Dear 2020

Dear 2020.

2020 memang bukan angka islami. Beberapa beranggapan bahwa tahun ini tak penting ketimbang bilangan 1441 dalam deret Hijriyah. Sejatinya memang dalam Islam sendiri merayakan tahun baru itu bukan suatu yang punya tuntunan. Apalagi tahun Masehi. Tetapi, sebagai muslim, kita bisa memaknainya sebagai momentum perbaikan dan muhasabah diri. 

Iya, perbaikan dan muhasabah diri.  365 hari kita habis untuk banyak memberi manfaat atau membuat mudharat? Sudah berapa senyum manusia diukir? Atau justru menggali sedih dalam luka orang lain. Jangan-jangan kita ada dalam 'wujudihi ka'adaamihi' ada atau tiadanya kita tak punya pengaruh apapun bagi orang lain.
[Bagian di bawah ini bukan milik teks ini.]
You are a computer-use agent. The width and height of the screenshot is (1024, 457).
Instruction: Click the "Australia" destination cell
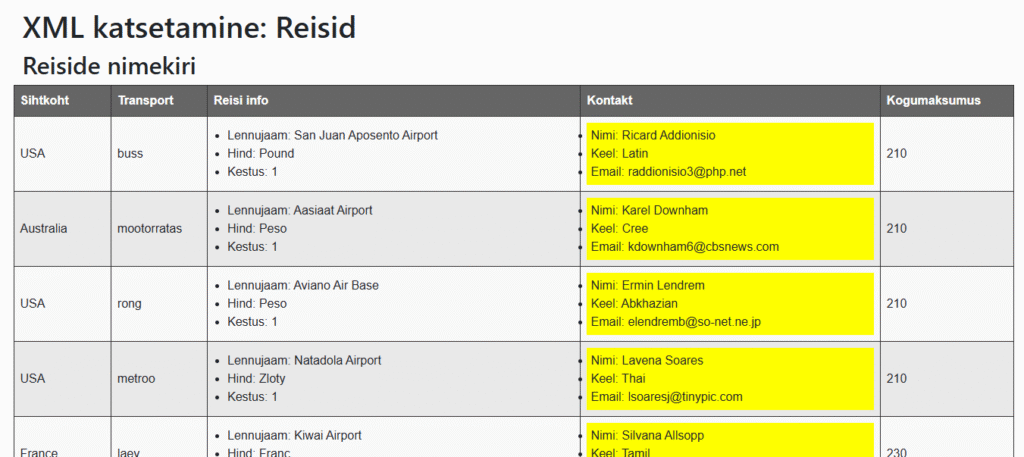tap(44, 228)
2020 malam ini berakhir. Rasanya lembar ini berat sekali dibalik. Entahlah tangisan penyesalan atau rasa haru yang bercampur aduk. Terlalu banyak kenangan yang terbuat meski sangat jauh dari kata sempurna. Januari hingga Desember rasanya sangaaaat singkat dengan cerita yang tak terlupakan.
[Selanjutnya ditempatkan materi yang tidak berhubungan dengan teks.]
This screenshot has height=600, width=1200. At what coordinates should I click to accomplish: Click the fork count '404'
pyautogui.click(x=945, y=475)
Soal pribadi, pasti semua orang punya cerita. Dan bagian ceritaku punya kesan mendalam bagi diriku sendiri, yang mungkin terlalu lebay bagi orang lain. Kalau kisahmu bagaimana? Coba ceritakan dalam konsep dirimu sendiri. Tak ada benar dan salah dalam kamus kehidupan.

Bagi negara kita sendiri, banyak sekali dokumenter setahun belakangan. Aku percaya Allah SWT memilihkan 2020 sebagai nomor tahun yang unik maka bukan tanpa sebab disana ada sesuatu yang istimewa.

2020 dunia rapuh dengan selimut wabah yang tak tertolong. Pandemi berkepanjangan di Indonesia, memakan korban tak pandang bulu latar belakangnya seperti apa. Ustadz sesholih apapun, dokter sehebat apapun, muda dan tua tak menjamin aman dari serangan wabah. Ratusan perawat dan puluhan dokter wafat dalam pengabdian.

Politik Indonesia juga tampak kalut. Orang bilang tahun 2020 adalah tahun politik dielu-elukan sampai halal segala cara. 2020 adalah masa dimana menkes tak paham menahu tentang covid. Mensos sibuk korup bansos saat rakyat bingung bagaimana cara bertahan hidup. Menaker ciptakan omnibuslaw yang sebabkan banyak ayah pilu oleh PHK. Menag sibuk sosialisasi untuk waspada pada anak good looking tapi disisi lain wapres suruh kita berkiblat dengan budaya bad looking.

Hingga akhirnya kini, angka 2020 itu berakhir. Namun akhir angka bukanlah penentu gerbang keberhasilan dan secercah cahaya yang terang.
Barangkali episode pilu ini memang belum berakhir, hanya terjeda sesaat dalam tanda "pause" dokumenter. Harapan itu boleh, selama matahari masih bersinar terang dan ayam berkokok di fajar menyingsing. 

Tetapi ingatlah bahwa belajar dari masa lalu adalah instrumen terpenting dalam sebuah perubahan. 2021 adalah lembar baru yang tak bisa dielak. Mari mengubah langkah yang lebih baik, dan melanjutkan estafet perjuangan yang hakiki.

Semoga semua harapan ku, kamu dan kita dapat melangit dengan gemilangnya. Aamiin. Semngat!